Document excerpt: Begin
Training wild animals has many benefits for the animal. A well-trained wild animal forms a close bond and develops communication with its trainer. This bond, communication, and challenge it gives the animal all help to enrich its life. Husbandry training, where an animal learns to willing participate in, and even enjoy, the veterinarian and veterinary exams and procedures, also greatly reduces stress for the animal. Becoming a wild animal trainer may sound like a fantasy job for some, but it is not a job to be taken lightly. Such a job has great responsibility for the care and safety of the animal, yourself, and any others that interact with that animal.
Wild Animal Trainer Job Duties
Wild animal training can have you working with hundreds of different species. Some trainers specialize in one species such as elephants or marine mammals, while others work with everything from iguanas and raptors, to bobcats and primates. No matter the species, the general job duties of any wild animal trainer is much the same and can include:
- *Daily training of animals using operant condition and positive reinforcement techniques
- *Daily care of animals including cleaning cages ,feeding, providing enrichment, and grooming
- *Medical care of animals as needed
- *Working with animals in zoo shows, school presentations, and other performances
- *Public speaking and education of wildlife, conservation, and environmental issues
- *Supervising and monitoring public encounters with animals
As with zookeeping and other jobs working hands-on with wildlife, the animals need care seven days a week year round. You can expect to work weekends, some evenings, and holidays, in the heat, snow, rain, and sleet. Working in close contact with wild animals will also put you at high risk for getting bit and scratched by the animals. Exposure to zoonotic diseases is also a risk of the job.
Wild Animal Trainer Career Salary
Starting animal trainers earn about $8 to $12 an hour with an average salary of about $38,000 for experience animal trainers. Supervisors may earn about $40,000 to $50,000 a year.
Document excerpt: End
Records provided: Begin
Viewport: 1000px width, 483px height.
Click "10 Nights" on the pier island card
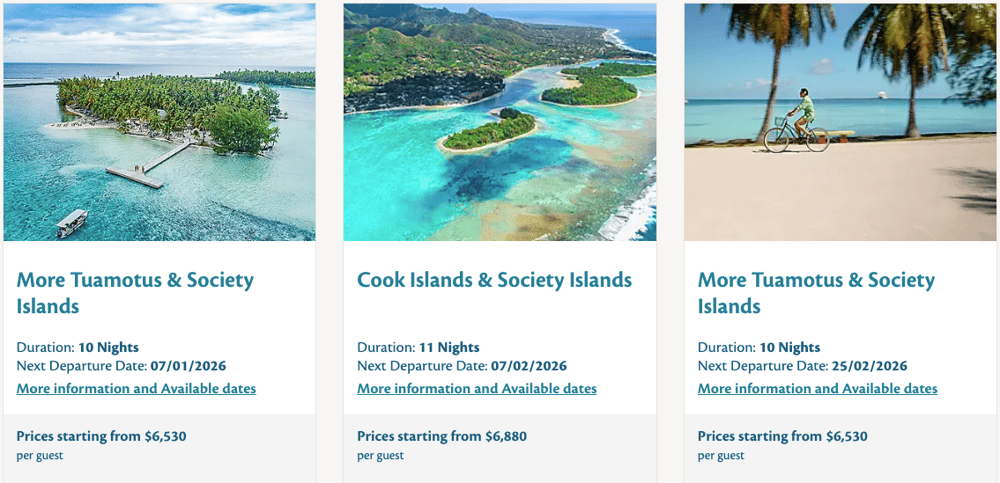pyautogui.click(x=108, y=347)
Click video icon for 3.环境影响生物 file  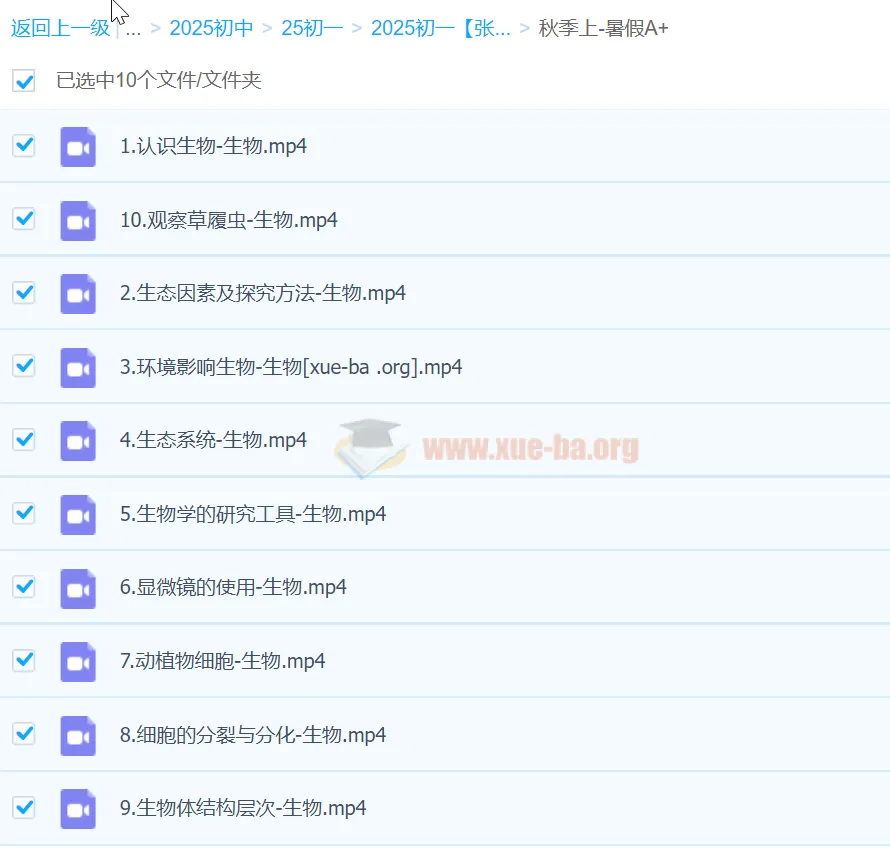tap(78, 367)
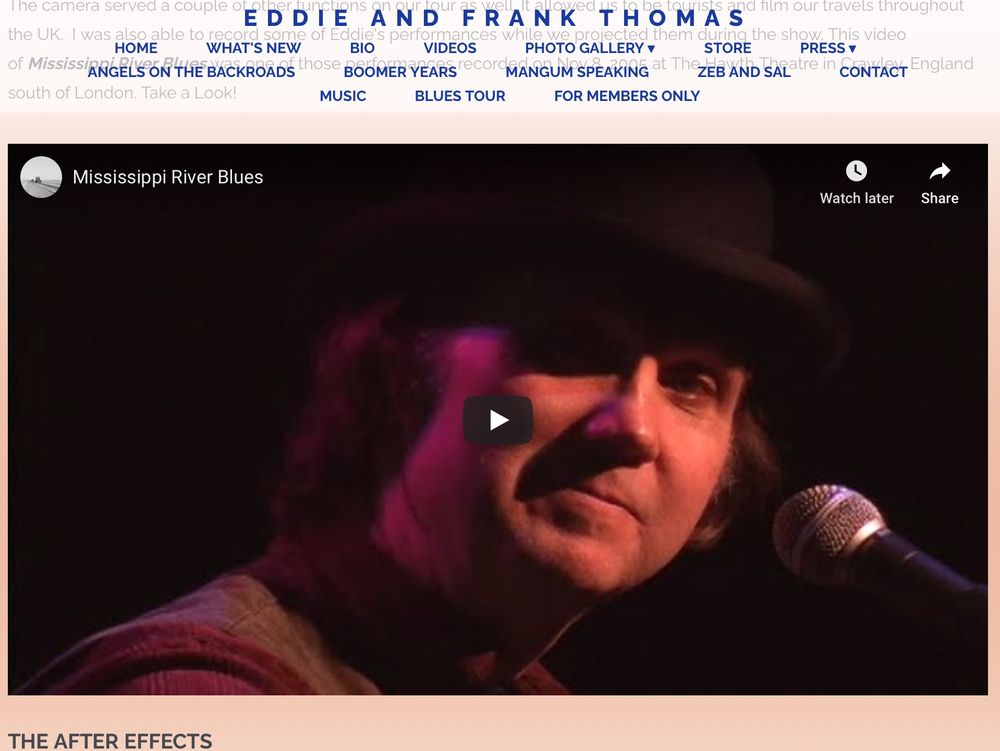1000x751 pixels.
Task: Go to the Contact page
Action: [x=872, y=72]
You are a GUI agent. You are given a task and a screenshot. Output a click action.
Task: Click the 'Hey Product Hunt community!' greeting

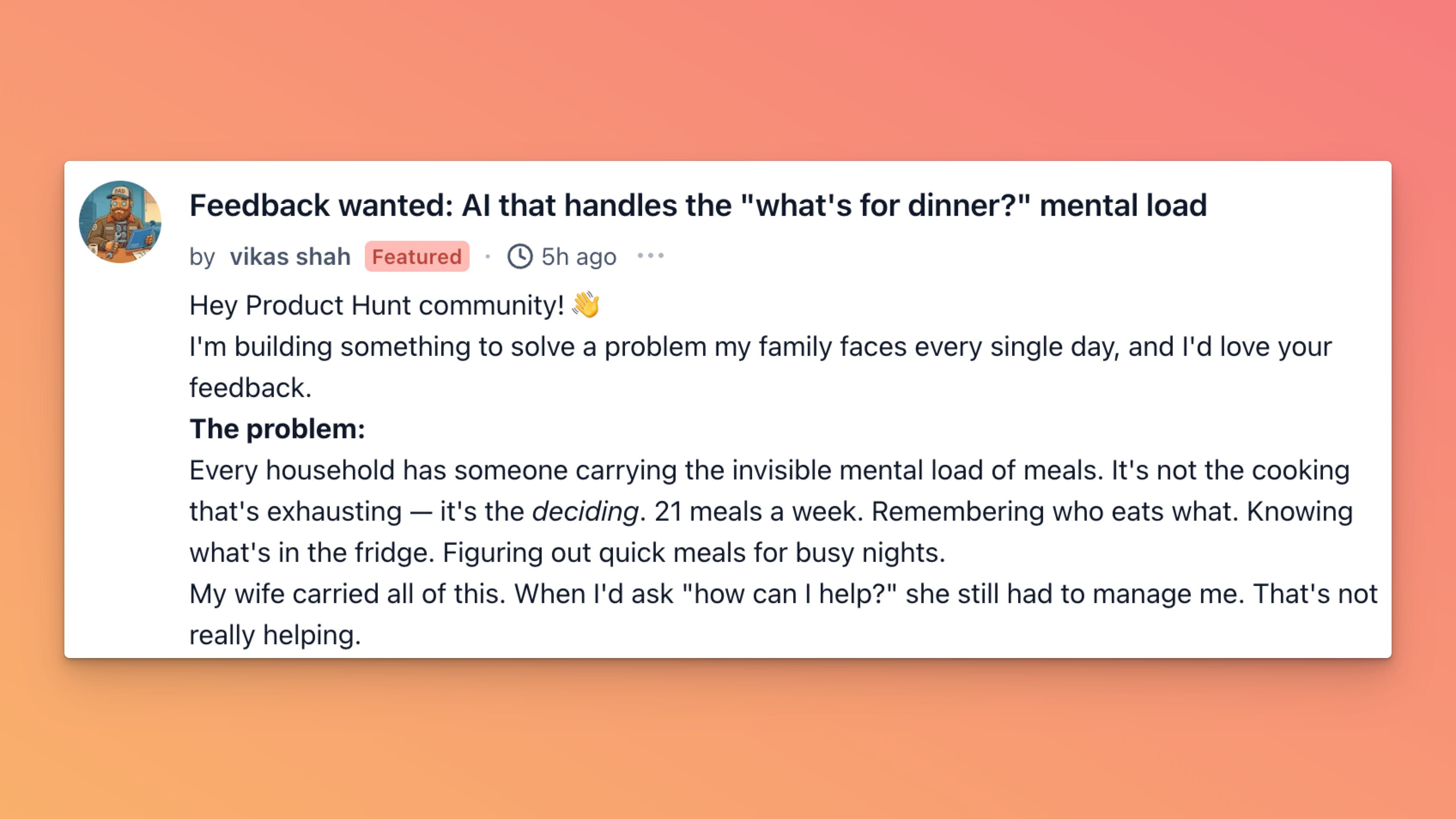click(x=376, y=305)
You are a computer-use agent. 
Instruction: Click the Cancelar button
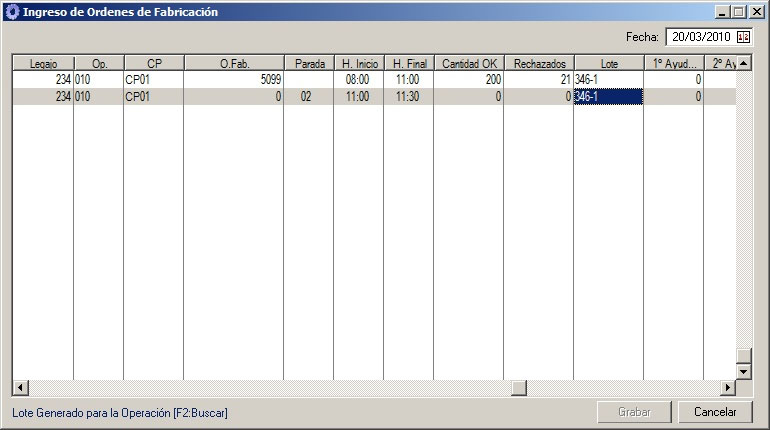714,412
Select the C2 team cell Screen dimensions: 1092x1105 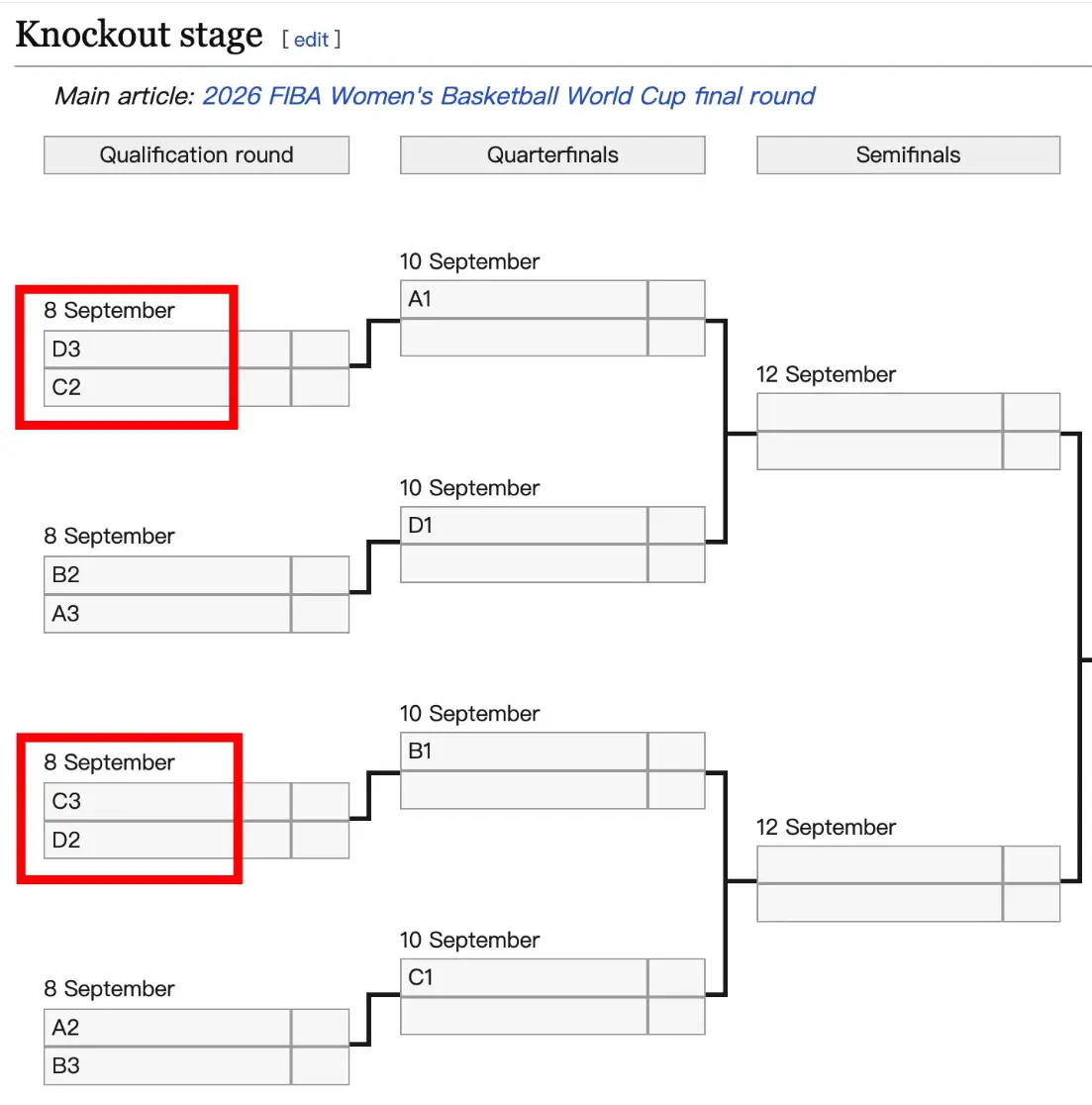coord(167,388)
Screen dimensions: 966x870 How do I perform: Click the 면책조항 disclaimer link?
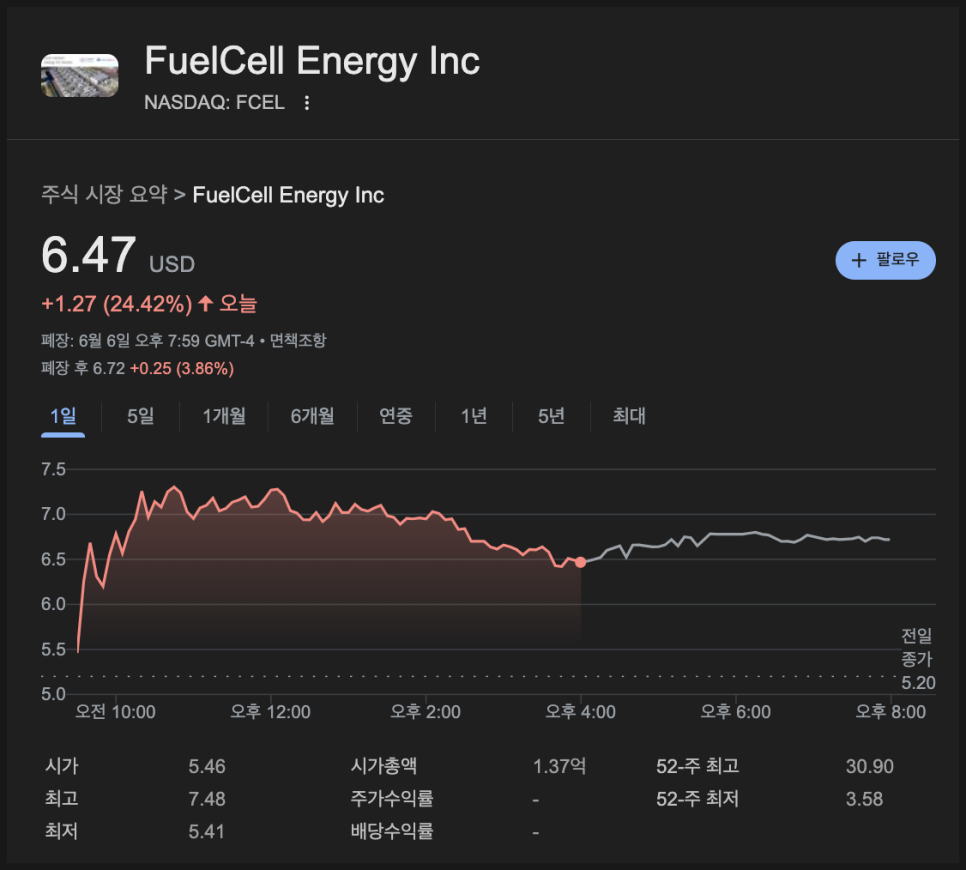tap(298, 341)
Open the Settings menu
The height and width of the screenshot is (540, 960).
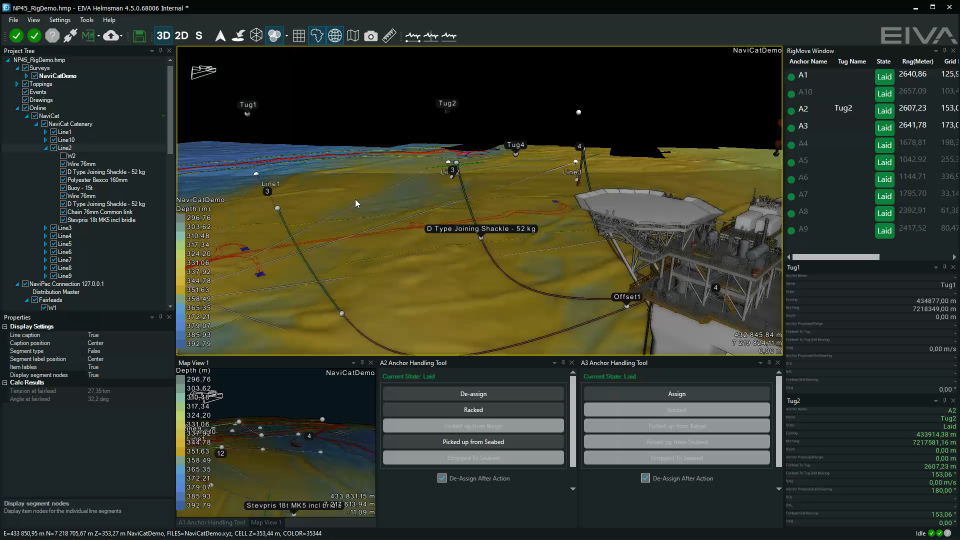coord(60,20)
Records provided: End
◆ Assignment 1: Summarize the article on wild animal trainers in two sentences.
◆ Assignment 2: Retype a section of the article on wild animal trainers, beginning at the words "Training wild animals" and stopping after "with that animal.".
◆ Assignment 3: Extend the article on wild animal trainers from the point where it ends.
The items have nothing to do with what is asked here.

◆ Answer box 1: Training benefits a wild animal by building a bond and communication with its trainer, enriching its life, and reducing stress during veterinary care, though the job carries great responsibility for the safety of the animal and people. Trainers may work with many species, doing daily training, daily and medical care, shows, public education and supervision of encounters, and they face weekend and holiday work in all weather, bites and scratches, and exposure to zoonotic diseases.

◆ Answer box 2:
Training wild animals has many benefits for the animal. A well-trained wild animal forms a close bond and develops communication with its trainer. This bond, communication, and challenge it gives the animal all help to enrich its life. Husbandry training, where an animal learns to willing participate in, and even enjoy, the veterinarian and veterinary exams and procedures, also greatly reduces stress for the animal. Becoming a wild animal trainer may sound like a fantasy job for some, but it is not a job to be taken lightly. Such a job has great responsibility for the care and safety of the animal, yourself, and any others that interact with that animal.

◆ Answer box 3:
Animal Trainer Education and Experience Requirements
To get even an entry-level wild animal trainer position you must have both a solid academic background and hands on experience with wild animals, animal behavior, operant conditioning, positive reinforcement training techniques, and animal care. Some employers will require a bachelor’s degree in animal science, biology, animal behavior, or psychology. To gain animal trainer education take animal behavior, animal training, and psychology courses. To gain experience, become a volunteer.
Public speaking to all audiences and a background in theater are pluses for these positions. Past experience training dogs and other domestic animals will also help.
Where to Find Wild Animal Trainer Jobs
The Association of Zoos & Aquariums (AZA) and American Association of Zoo Keepers (AZKA) will have job postings for wild animal trainer positions. Contacting facilities with such positions directly for entry-level or volunteer positions available will also help your job search in this field.
These jobs are highly competitive, have a low salary, and are hard to come by. For these reasons, many professional wild animal trainers eventually develop their own business in dog training, horse training, parrot training, or falconry.